En este último punto, me permito profundizar un poco. Detrás de la vida de Uribe hay una tragedia Shakespeareana. Criado en un entorno machista, gamonal y discriminatorio. Golpeado por el asesinato de su padre y el consecuente – y hasta entendible – sentimiento de venganza. Obsesionado con el poder sin importar las consecuencias e influenciado por un complejo mesiánico. Nacido en una época en la que la semilla de la polarización ideológica y la descalificación moral del opositor eran pan de cada día. En resumidas cuentas, nos encontramos frente al infortunado producto de un país que, desde que empezó a creerse el cuento de ser una nación de hombres libres e iguales, ha resuelto con brutalidad y vías de hecho todos sus problemas, con tal de perpetrar las estructuras y dinámicas sociales que han favorecido a unos pocos – los mismos de siempre –, que son los verdaderos malvados de esta historia.

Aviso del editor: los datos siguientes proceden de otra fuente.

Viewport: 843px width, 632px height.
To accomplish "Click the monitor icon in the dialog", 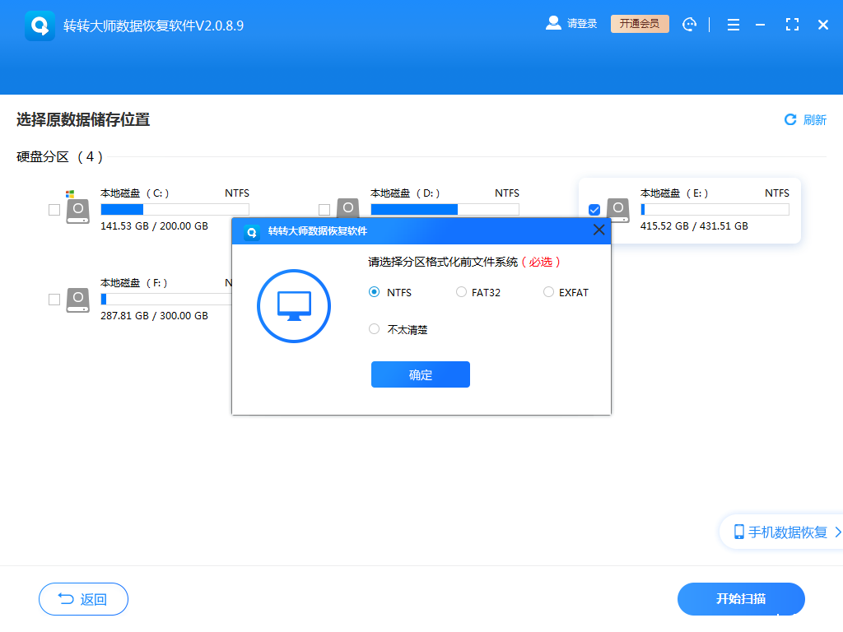I will pos(294,305).
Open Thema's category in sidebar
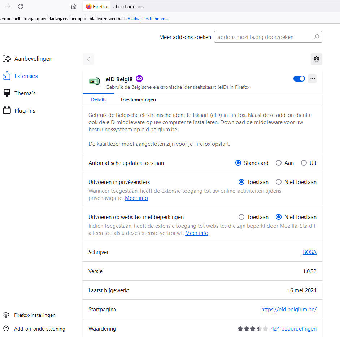340x337 pixels. tap(25, 93)

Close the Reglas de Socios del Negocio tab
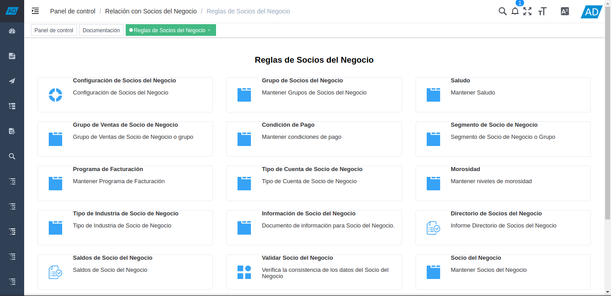[x=208, y=30]
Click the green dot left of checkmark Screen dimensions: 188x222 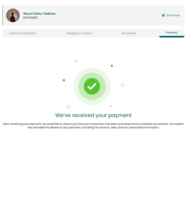coord(64,80)
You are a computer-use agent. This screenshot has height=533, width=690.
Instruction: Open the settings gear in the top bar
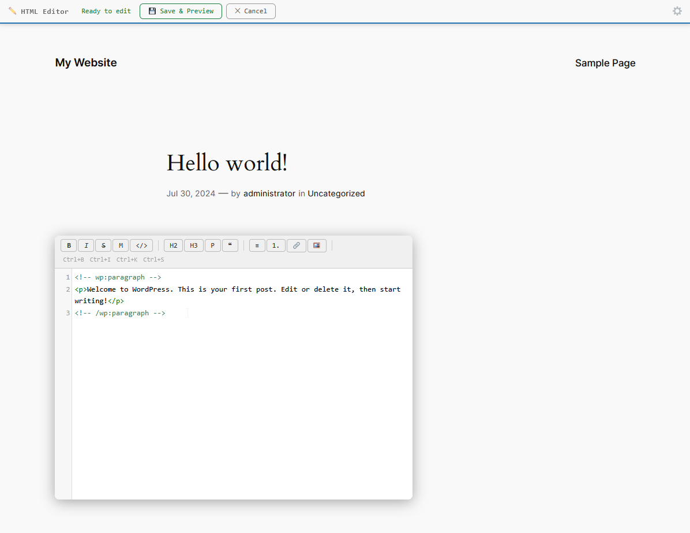point(677,10)
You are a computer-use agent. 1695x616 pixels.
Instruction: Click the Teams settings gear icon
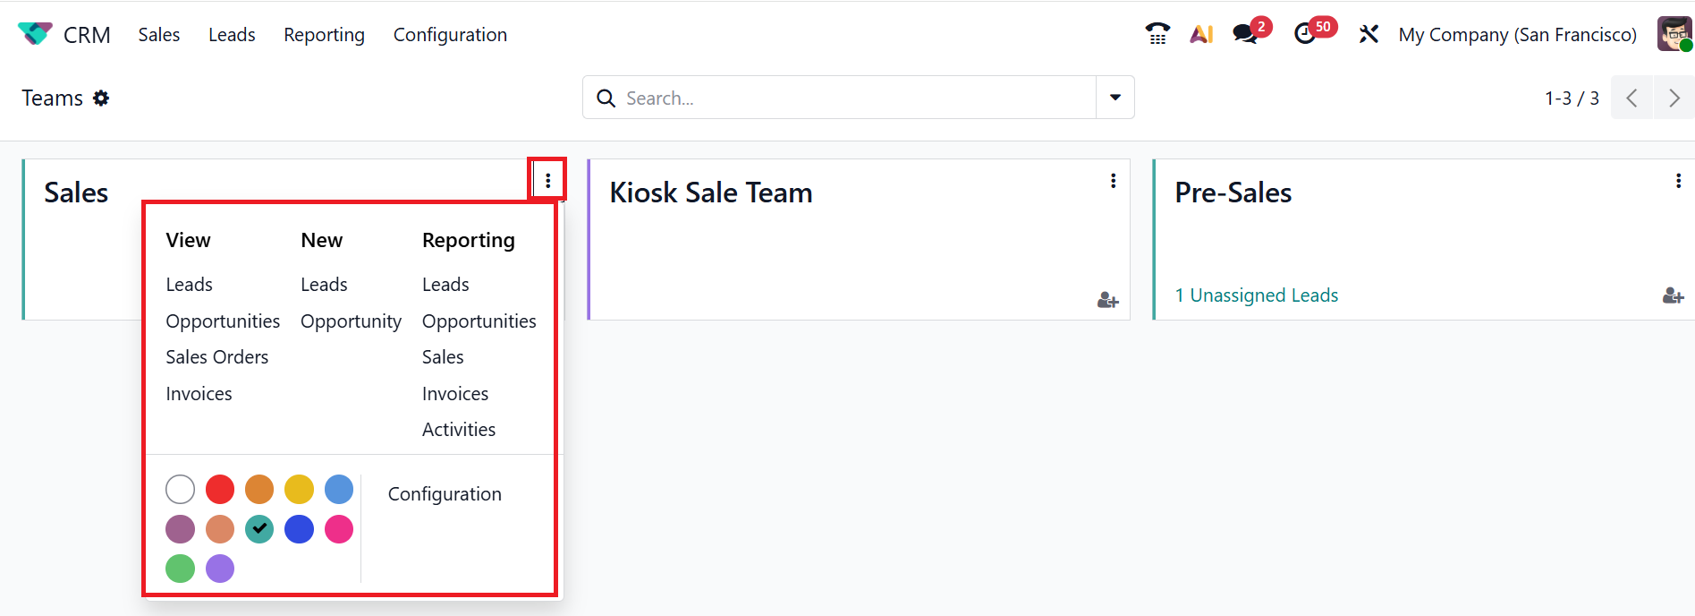[101, 98]
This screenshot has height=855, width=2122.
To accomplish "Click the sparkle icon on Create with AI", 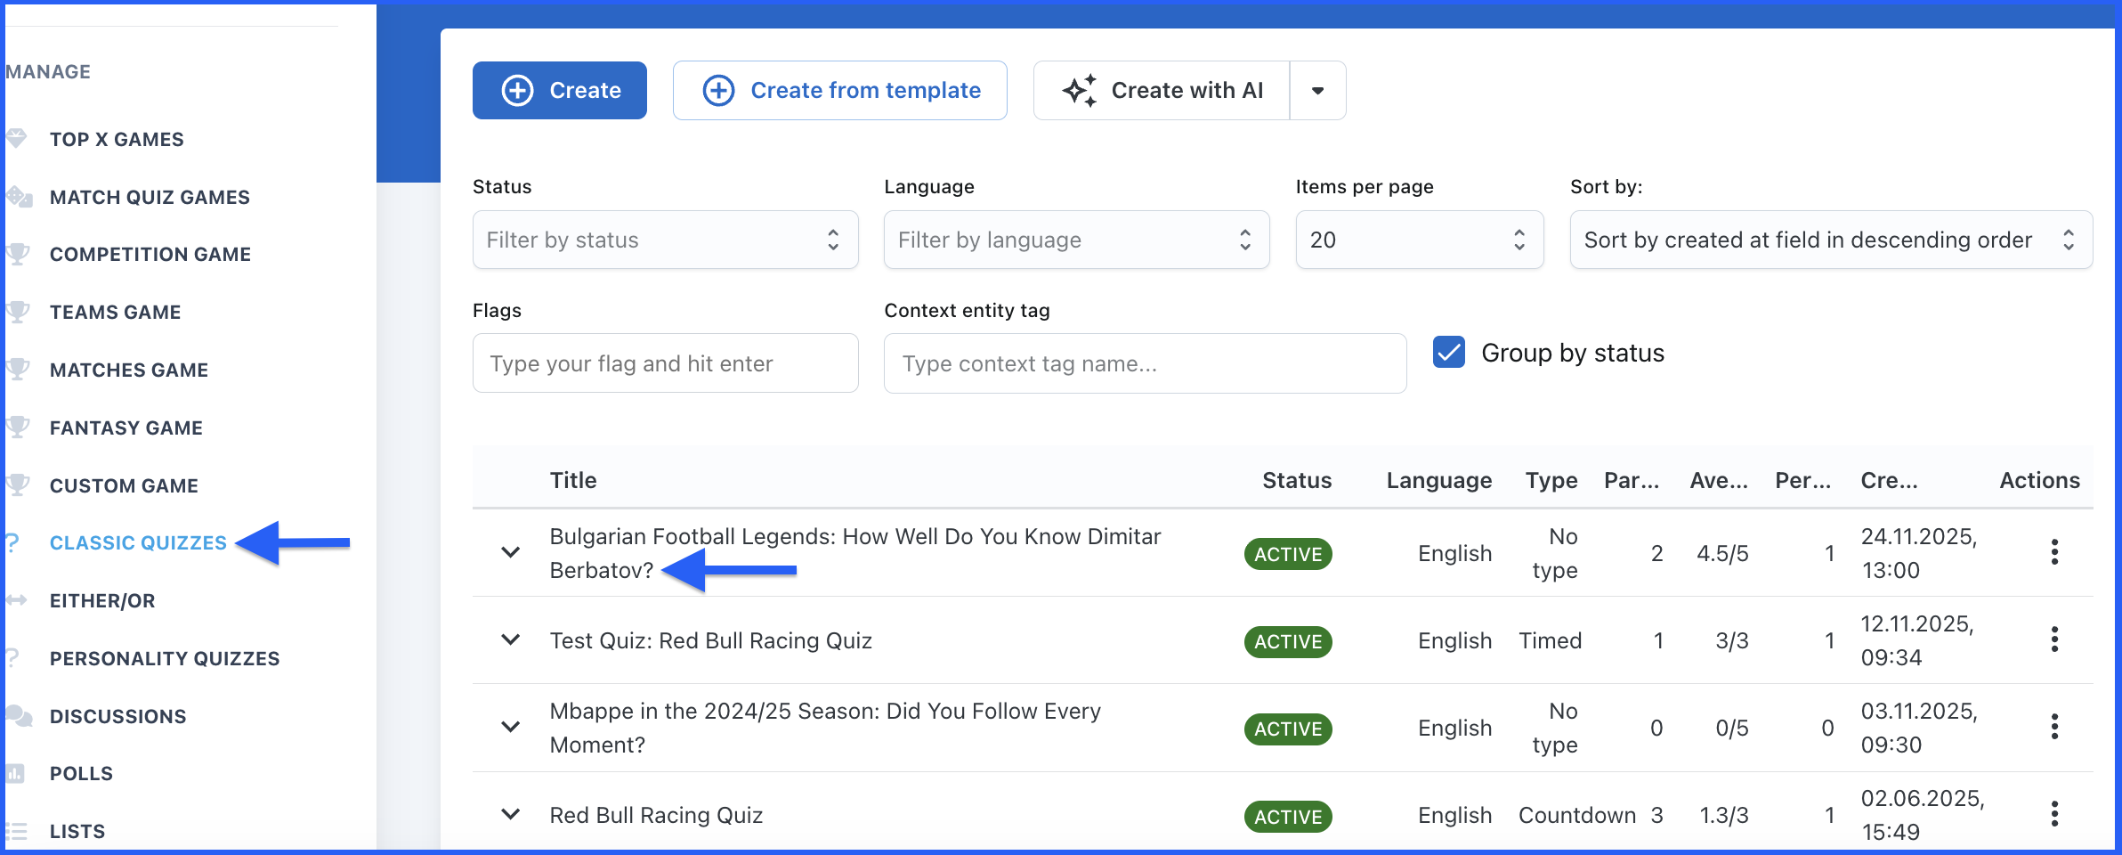I will coord(1080,91).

Al representar – en tanto ícono popular – a uno de los extremos de la polarización social que nuestro país experimenta, y que es una de las causas estructurales del conflicto que estamos tratando de resolver, el expresidente Uribe es un actor fundamental de nuestro proyecto de justicia transicional. Cuando aquel se observa desde una perspectiva mucho más amplia que la de los actuales diálogos de paz entre el gobierno y las Farc, se entiende que la cabeza ideológica de la extrema derecha encarna mucho de lo que fue determinante para que Colombia se hubiera sumergido en una guerra civil longeva y devastadora. Así pues, si por alguna razón se decidiera sancionar penalmente a dicha figura, se estaría enviando un mensaje – a nivel político, no jurídico – violento y desafiante a quienes comulgan con sus planteamientos y maneras, que es una gran parte de la población colombiana, gústenos o no. Si la idea es que haya reconciliación, esto no haría sino alborotar aún más el avispero, que de por sí ya es una estructura inestable y en la que permanecen los deseos de desquite de parte y parte.

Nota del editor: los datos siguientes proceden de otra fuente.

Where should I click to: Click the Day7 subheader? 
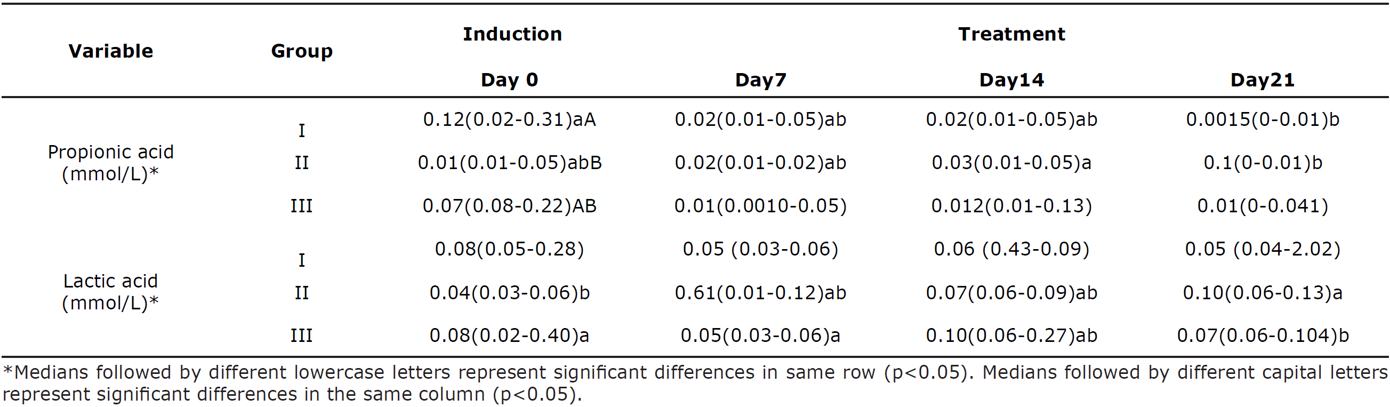(760, 80)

En ocasiones, el precio que se debe pagar por el bien mayor es el sacrificio del bien menor. En el presente caso, los legítimos deseos y derechos de las víctimas de que se juzgue y sancione a un presunto responsable deberían relativizarse con miras a que toda una sociedad pueda hacer las paces. Si bien se trata de un argumento eminentemente utilitarista, relativista desde una perspectiva ética, y que limita las opciones de la ley, también es cierto que tiene en cuenta la realidad de nuestro país y no pretende sino desenredar la madeja que, a veces, los cuentos de hadas del deber ser imponen.

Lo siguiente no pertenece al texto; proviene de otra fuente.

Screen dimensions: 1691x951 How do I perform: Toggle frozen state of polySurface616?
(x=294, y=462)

Sólo cuando me puse en los zapatos de un Uribista radical, a pesar de lo espiritualmente complejo que eso puede resultar para mí, pude entender muchas cosas que antes resultaban inconcebibles desde mi perspectiva liberal y social-demócrata. Si yo creyera, como ellos lo hacen, que mi país era un estado fallido sin remedio, y de un momento a otro reconociera en la figura de un semejante a un mesías salvador, sin duda alguna defendería su libertad hasta la muerte. Es más, relativizaría cualquier cosa que la justicia mediocre y corrupta de dicho país fracasado pudiera decir sobre aquel que se venera, y se considera como el único capaz de proyectar la luz de la salvación. Teniendo en cuenta lo anterior, si queremos que esos que piensan de esta forma den un paso hacia la reconciliación nacional, tenemos que plantearnos muy seriamente la relativización de la justicia penal con el propósito de avanzar hacia la paz duradera. En algo sí que se haría justicia: se pondría, desde una perspectiva moral, en el mismo nivel a Álvaro Uribe Vélez con los jefes guerrilleros que también se van a beneficiar de la justicia transicional colombiana.